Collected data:
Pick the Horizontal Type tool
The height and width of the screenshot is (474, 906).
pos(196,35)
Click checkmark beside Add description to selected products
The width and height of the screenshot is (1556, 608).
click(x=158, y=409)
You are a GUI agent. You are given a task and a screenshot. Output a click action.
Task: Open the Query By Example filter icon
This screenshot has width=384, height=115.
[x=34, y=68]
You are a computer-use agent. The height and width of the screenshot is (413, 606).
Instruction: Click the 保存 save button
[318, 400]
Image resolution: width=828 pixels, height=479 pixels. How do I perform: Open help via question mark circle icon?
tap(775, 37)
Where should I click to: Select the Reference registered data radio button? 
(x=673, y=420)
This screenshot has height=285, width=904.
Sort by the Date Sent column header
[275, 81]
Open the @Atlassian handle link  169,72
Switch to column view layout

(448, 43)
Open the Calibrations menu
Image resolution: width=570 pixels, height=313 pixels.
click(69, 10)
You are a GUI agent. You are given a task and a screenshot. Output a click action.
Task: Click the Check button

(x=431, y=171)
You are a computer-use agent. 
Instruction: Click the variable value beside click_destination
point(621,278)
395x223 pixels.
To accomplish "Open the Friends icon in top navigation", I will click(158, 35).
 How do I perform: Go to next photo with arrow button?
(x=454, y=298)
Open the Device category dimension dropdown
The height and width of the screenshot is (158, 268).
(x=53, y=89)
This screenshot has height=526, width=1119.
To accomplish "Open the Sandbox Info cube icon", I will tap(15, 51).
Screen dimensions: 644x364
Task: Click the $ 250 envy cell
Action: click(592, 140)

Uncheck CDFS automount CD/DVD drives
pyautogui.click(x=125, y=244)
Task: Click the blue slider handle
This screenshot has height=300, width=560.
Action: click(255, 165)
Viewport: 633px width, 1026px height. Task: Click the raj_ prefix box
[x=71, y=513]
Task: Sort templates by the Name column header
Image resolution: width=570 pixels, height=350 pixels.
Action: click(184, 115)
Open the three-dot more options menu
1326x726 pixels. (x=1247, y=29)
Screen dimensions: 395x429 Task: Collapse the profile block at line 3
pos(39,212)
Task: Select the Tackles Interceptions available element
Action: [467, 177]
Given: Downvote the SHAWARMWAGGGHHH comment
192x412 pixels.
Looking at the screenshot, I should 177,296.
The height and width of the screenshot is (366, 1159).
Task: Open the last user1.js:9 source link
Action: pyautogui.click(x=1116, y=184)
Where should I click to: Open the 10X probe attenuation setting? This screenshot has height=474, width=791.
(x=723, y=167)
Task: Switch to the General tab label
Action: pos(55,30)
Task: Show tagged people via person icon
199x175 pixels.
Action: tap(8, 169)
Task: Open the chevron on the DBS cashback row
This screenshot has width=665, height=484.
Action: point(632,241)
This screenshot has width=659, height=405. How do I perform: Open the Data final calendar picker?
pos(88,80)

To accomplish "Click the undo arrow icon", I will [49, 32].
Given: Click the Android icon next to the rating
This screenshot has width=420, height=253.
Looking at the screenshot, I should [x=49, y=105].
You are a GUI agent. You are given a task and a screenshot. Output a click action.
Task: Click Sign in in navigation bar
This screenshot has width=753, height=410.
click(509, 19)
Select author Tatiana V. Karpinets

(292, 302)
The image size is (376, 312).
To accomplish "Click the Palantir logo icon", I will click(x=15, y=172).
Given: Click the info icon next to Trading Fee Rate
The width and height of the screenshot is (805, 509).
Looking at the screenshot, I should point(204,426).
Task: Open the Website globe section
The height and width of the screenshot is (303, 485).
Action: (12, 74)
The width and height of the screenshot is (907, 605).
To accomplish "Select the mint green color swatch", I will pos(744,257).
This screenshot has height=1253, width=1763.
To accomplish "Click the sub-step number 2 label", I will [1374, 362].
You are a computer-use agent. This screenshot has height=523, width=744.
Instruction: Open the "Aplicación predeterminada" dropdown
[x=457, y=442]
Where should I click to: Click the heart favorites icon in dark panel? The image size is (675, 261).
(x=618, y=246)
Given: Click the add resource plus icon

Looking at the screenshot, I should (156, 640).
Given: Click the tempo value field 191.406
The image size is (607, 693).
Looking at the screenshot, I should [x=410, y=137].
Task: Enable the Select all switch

# [TRY IT]
Look through the entries above; copy every line holding the string "navigation".

# [OUTPUT OF THE EXERCISE]
To accomplish "Open the Friends icon in top navigation", I will click(158, 35).
Task: Click Sign in in navigation bar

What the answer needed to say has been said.